# [TASK STATEMENT]
Give the whole listing below once more, exactly, without pictures.

# [RECORDS SUPPLIED]
········

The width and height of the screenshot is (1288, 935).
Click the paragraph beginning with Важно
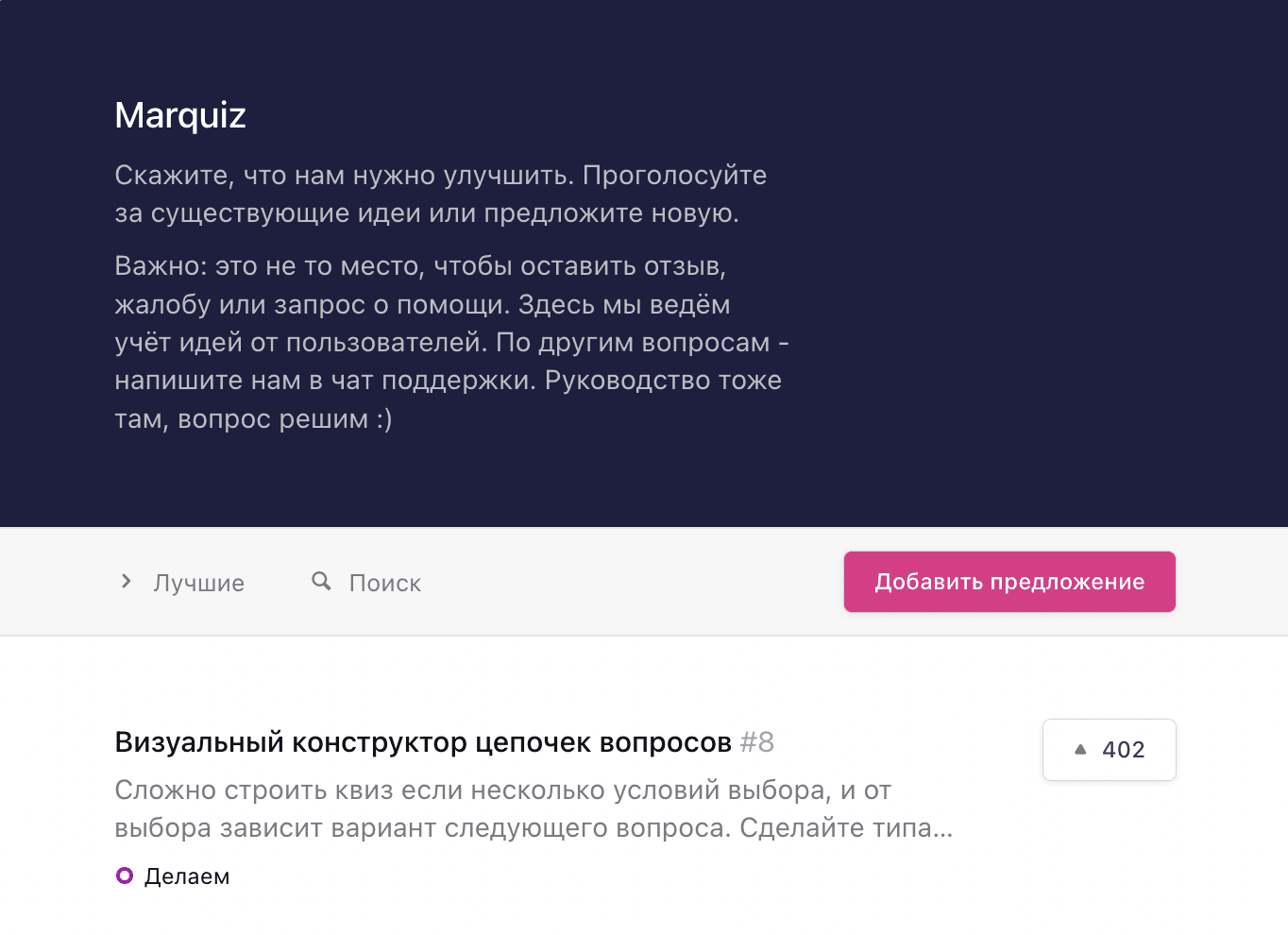tap(449, 342)

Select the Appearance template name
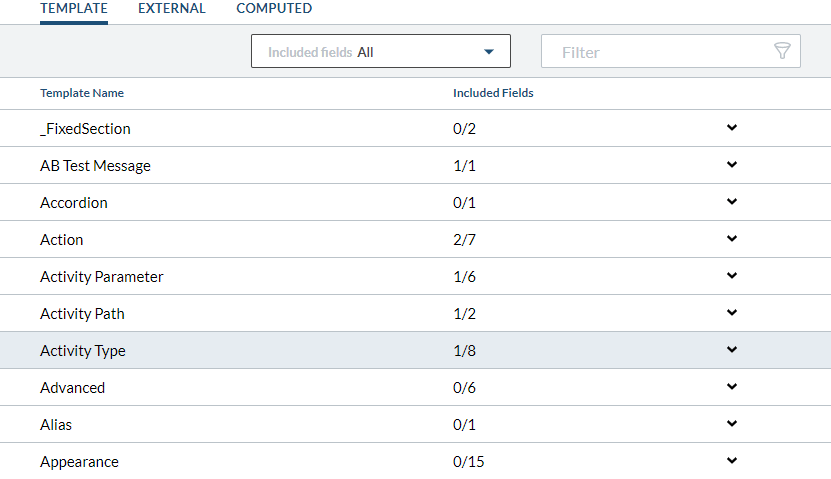tap(79, 462)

········

# [EXPECTED ANSWER]
The width and height of the screenshot is (1288, 935).
Click the paragraph beginning with Важно
tap(449, 342)

Select the Appearance template name
tap(79, 462)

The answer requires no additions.